Requirements =
**a.** According to the Ruff Sqwad text, what first made the crew known in the early days of grime? Answer in one sentence.
**b.** Summarize the Ruff Sqwad text in two sentences.

* Begin Extract provided *

Ruff Sqwad are an English grime crew. The group was formed in 2001 in Bow, East London. Various members and affiliates of the crew are considered key figures in the early development of grime music.

Ruff Sqwad first became known in the early days of grime for the distinctive production style of the crew's producers. Early Ruff Sqwad instrumentals were released on white label, which are currently rare and fetch high prices on the second hand market. Notable early Ruff Sqwad instrumentals include Pied Piper, Functions on the Low and Misty Cold. Functions on the Low, produced by Ruff Sqwad affiliate XTC has been described as one of the greatest tracks in the history of British electronic music. The crew has released two mixtapes, Guns and Roses Volume. 1 and Guns and Roses Volume. 2, an extended play (2012) as well as an instrumental compilation album, White Label Classics.

History

Origins: 2001–2005
Ruff Sqwad was formed by a group of teenage school friends in East London in 2001 or 2002. Many of the group's best known instrumentals were made by Rapid and Dirty Danger on cheap home PCs as 14- and 15-year-olds. The group would regularly bunk school to record songs and to press up vinyl at Music House. The crew was active on the London pirate radio scene and at various times during the early 2000s had shows on Rinse FM, Heat, Flava, Mystic, and Deja Vu FM. During this period the group regularly released singles on white label vinyl on an imprint called Ruff Sqwad Recordings following a template laid out by Wiley's Wiley Kat Recordings.

Mixtape releases: 2005–2006
In 2005, Ruff Sqwad's first mixtape, Guns and Roses Volume. 1, was released. It was released in March 2005 on the independent record label Ruff Sqwad Recordings, and was very well received by the grime scene. It has been ranked amongst the best full-length studio albums of all time to come from the grime scene. The album was the first of a three-part album series.

* End Extract provided *
* Begin Items *

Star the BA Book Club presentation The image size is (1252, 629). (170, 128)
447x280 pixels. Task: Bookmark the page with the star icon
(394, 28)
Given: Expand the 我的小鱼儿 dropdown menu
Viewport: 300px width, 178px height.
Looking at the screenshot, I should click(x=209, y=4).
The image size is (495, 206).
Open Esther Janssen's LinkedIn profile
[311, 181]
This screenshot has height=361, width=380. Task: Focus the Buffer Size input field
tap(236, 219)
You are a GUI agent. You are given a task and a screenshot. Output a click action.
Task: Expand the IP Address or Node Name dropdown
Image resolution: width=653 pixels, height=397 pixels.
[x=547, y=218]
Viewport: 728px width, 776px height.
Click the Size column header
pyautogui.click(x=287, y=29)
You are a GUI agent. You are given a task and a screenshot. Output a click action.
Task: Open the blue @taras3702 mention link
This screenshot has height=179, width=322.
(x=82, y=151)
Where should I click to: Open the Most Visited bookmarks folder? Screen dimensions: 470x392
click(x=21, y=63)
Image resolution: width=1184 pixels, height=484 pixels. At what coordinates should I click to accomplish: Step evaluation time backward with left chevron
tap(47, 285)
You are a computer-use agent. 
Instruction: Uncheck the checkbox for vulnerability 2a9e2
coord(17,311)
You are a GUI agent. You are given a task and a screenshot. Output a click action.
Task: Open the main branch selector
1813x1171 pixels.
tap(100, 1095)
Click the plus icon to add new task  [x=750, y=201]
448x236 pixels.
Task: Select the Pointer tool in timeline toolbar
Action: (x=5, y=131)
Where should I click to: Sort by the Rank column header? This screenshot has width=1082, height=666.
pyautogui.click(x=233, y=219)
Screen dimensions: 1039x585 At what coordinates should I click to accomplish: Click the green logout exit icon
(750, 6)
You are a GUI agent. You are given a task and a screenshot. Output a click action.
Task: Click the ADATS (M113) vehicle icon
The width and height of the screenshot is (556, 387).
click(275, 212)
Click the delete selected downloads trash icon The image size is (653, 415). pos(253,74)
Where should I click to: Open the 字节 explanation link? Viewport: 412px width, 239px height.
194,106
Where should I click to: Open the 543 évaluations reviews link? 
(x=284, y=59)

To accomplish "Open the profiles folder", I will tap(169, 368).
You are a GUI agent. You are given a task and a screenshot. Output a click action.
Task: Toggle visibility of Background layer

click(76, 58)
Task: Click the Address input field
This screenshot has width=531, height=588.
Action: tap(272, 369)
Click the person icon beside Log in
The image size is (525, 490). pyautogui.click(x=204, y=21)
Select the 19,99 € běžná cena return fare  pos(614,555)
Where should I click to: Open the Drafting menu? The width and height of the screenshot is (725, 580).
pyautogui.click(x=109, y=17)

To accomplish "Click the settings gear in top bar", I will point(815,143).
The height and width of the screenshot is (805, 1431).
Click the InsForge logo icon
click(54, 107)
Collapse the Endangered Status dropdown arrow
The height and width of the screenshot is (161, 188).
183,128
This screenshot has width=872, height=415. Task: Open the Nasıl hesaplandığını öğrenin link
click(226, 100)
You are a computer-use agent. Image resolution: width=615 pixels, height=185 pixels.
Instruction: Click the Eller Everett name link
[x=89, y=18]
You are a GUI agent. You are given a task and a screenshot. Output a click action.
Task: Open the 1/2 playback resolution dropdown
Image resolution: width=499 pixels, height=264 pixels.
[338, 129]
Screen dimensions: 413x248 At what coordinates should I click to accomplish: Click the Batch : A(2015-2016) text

* End Items *

Response list =
**a.** Ruff Sqwad first became known for the distinctive production style of the crew's producers.

**b.** Ruff Sqwad is an English grime crew formed in Bow, East London, whose members and affiliates are considered key figures in early grime and who first became known for their producers' distinctive style. The crew released instrumentals on white label vinyl, was active on London pirate radio, and put out its first mixtape in 2005, which the grime scene received very well.